WASHINGTON – U.S. Rep. Rick Nolan asked federal lawmakers Friday to approve a land exchange that would benefit the proposed PolyMet copper-nickel mine in northeastern Minnesota.
“It facilitates an important mining project for our national economy, for our national security,” Nolan, a DFLer, testified to a panel of lawmakers.
Nolan is pushing a bill he sponsored to give 6,650 acres from the Superior National Forest to PolyMet Mining Corp., in exchange for other land owned by the company.
The hearing Friday before a House subcommittee suggested that Republicans are ready to get behind Nolan’s plan, which has drawn criticism from some environmental groups in Minnesota.
U.S. Rep. Tom McClintock, a California Republican who chairs the federal lands subcommittee of the House Natural Resources Committee, noted that state and federal agencies had reviewed and documented the PolyMet project, producing an environmental-impact statement that ran some 3,500 pages.

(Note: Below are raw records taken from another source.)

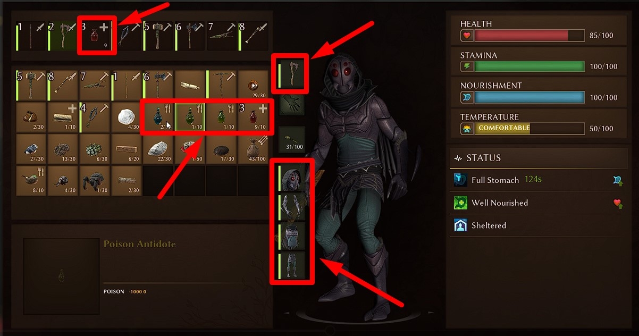The image size is (639, 336).
Task: Select the sack item with 43/100
Action: tap(254, 148)
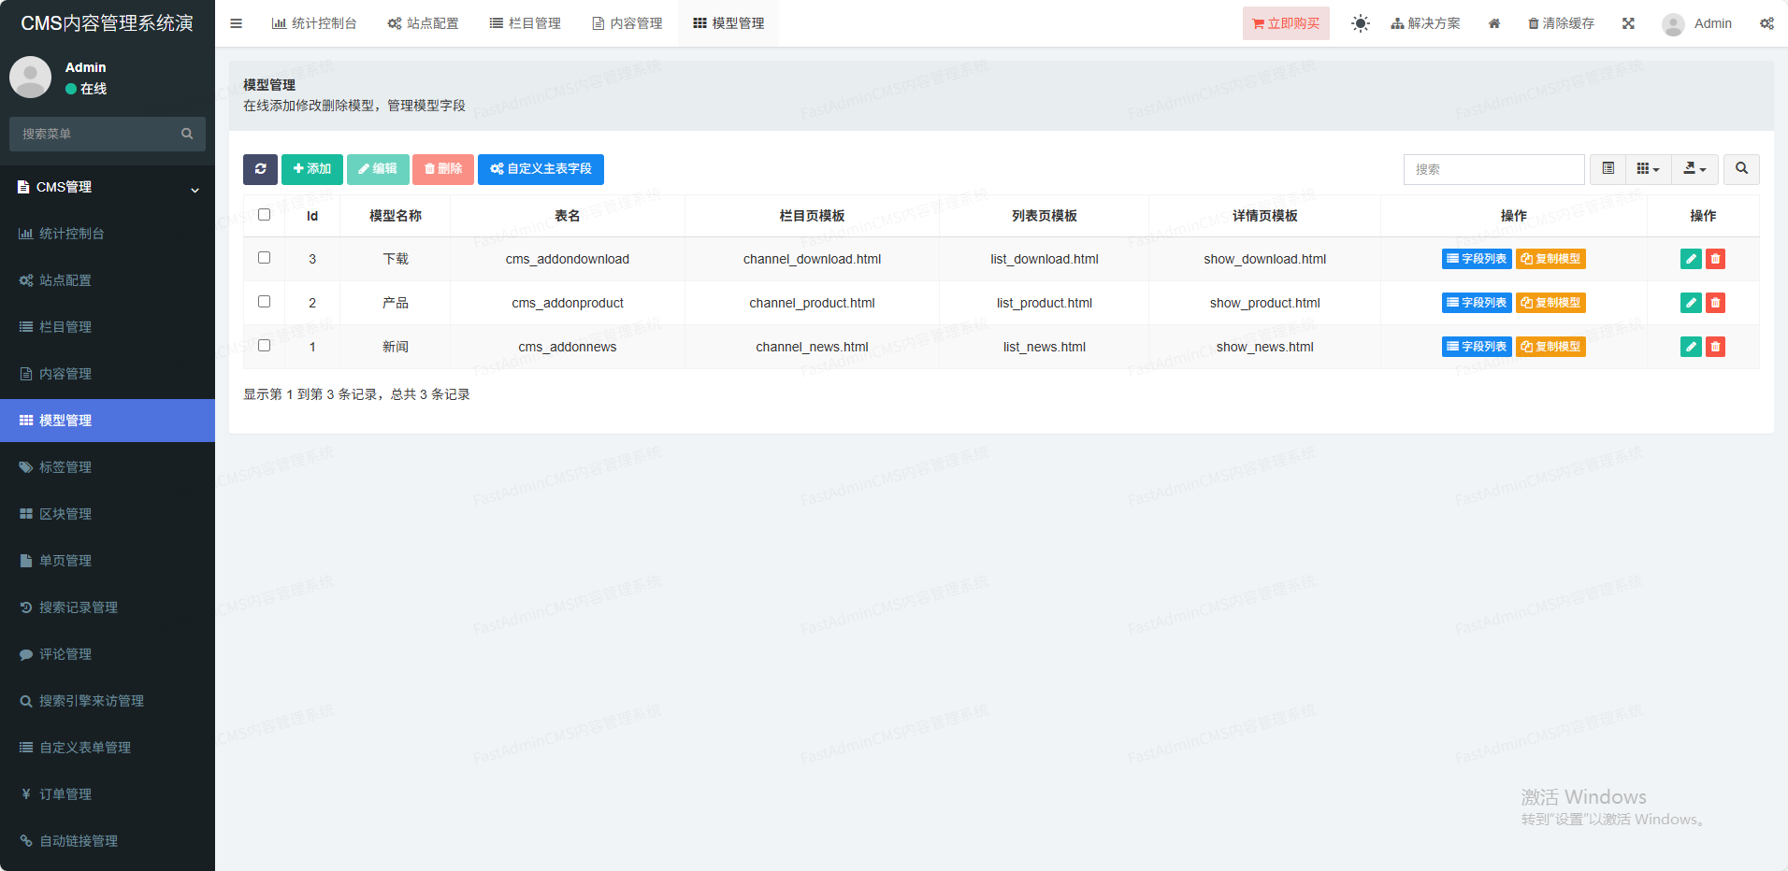Click the refresh table icon button
The width and height of the screenshot is (1788, 871).
tap(260, 169)
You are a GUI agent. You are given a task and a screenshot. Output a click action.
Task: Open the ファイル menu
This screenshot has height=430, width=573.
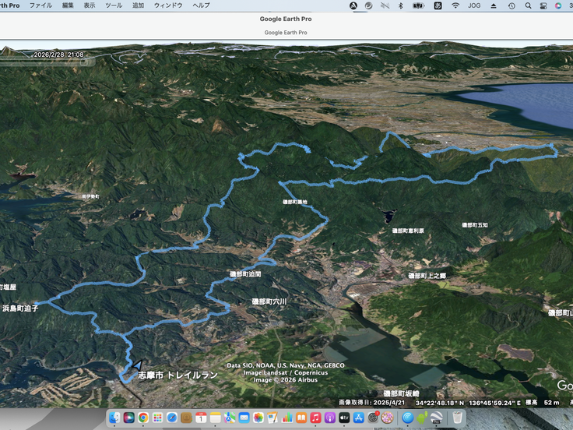point(40,5)
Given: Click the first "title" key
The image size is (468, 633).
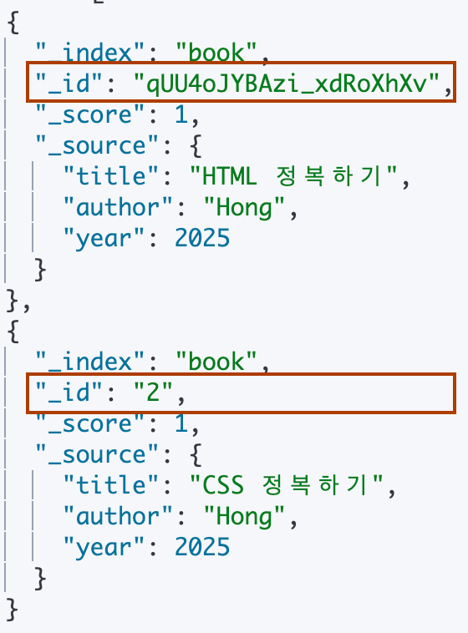Looking at the screenshot, I should tap(110, 176).
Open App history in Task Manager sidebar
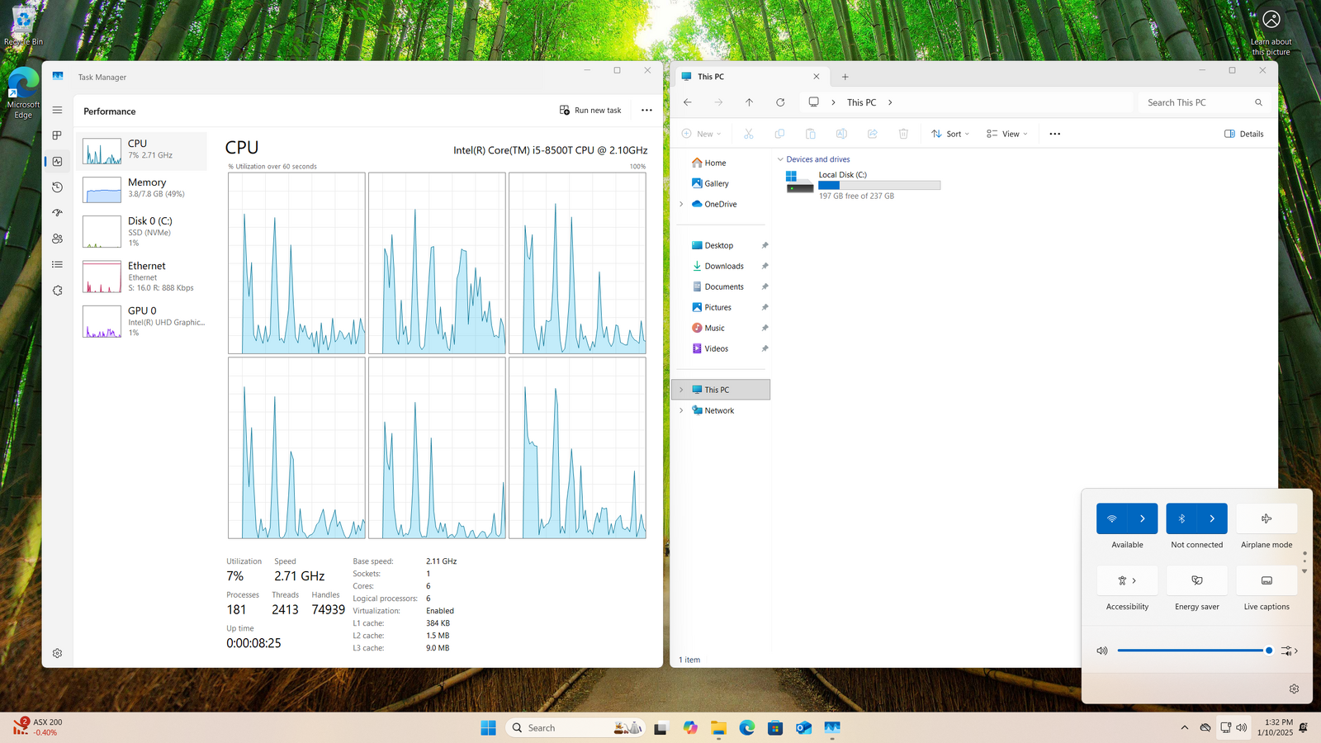Image resolution: width=1321 pixels, height=743 pixels. (57, 187)
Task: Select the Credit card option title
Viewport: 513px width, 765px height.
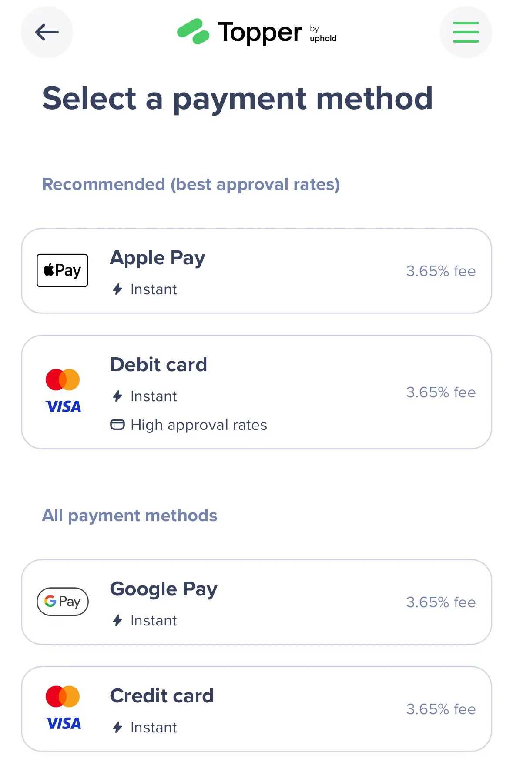Action: 162,695
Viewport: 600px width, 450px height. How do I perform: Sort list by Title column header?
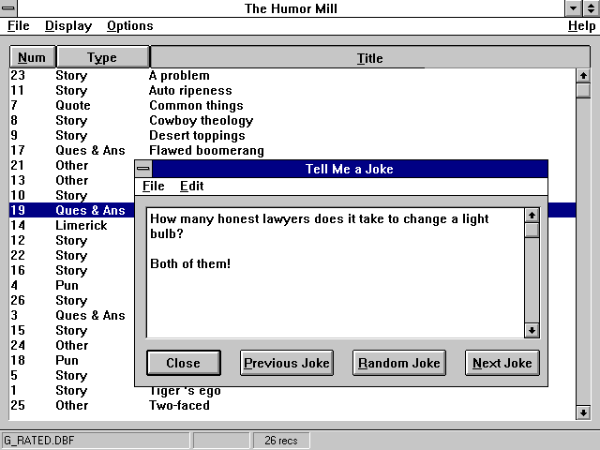tap(369, 58)
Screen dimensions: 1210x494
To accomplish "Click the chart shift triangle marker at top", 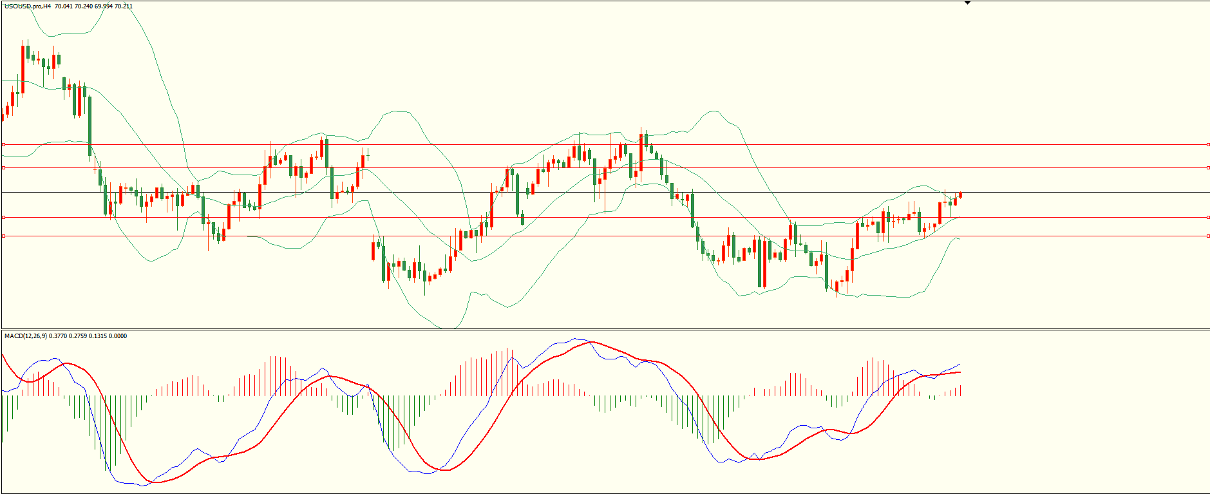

“Clearly, this has been analyzed and delayed enough,” McClintock said. “It is time to take action and expedite the transfer.”
The land deal already has been approved by the U.S. Forest Service, but four lawsuits have challenged the decision over allegations that the measure undervalued federal land and threatened endangered species.
U.S. Rep. Colleen Hanabusa, D-Hawaii, the panel’s ranking member, noted the legal cases at the hearing.
“The proposed copper mine that is the catalyst for the land exchange is a controversial project and we should be wary of tipping the scales. ... Where there is active litigation, the courts need time to consider the allegations before Congress renders them moot,” Hanabusa said.
The Fond du Lac Band of Lake Superior Chippewa wrote to the committee in opposition, saying that transferring the targeted piece of land to private ownership would intrude on the tribe’s treaty rights to hunt, fish and gather natural resources there.
The Minnesota Center for Environmental Advocacy, one of the plaintiffs, raised questions about several points in Nolan’s testimony, including that PolyMet’s minerals would further national security.
The center noted that PolyMet is a Canadian company whose largest shareholder is Glencore, a Swiss conglomerate that would own the first five years’ worth of minerals produced.
“If minerals produced by PolyMet are essential for U.S. national security, they should not be sold to foreign corporations to be shipped overseas for processing into metals,” the center said in a statement.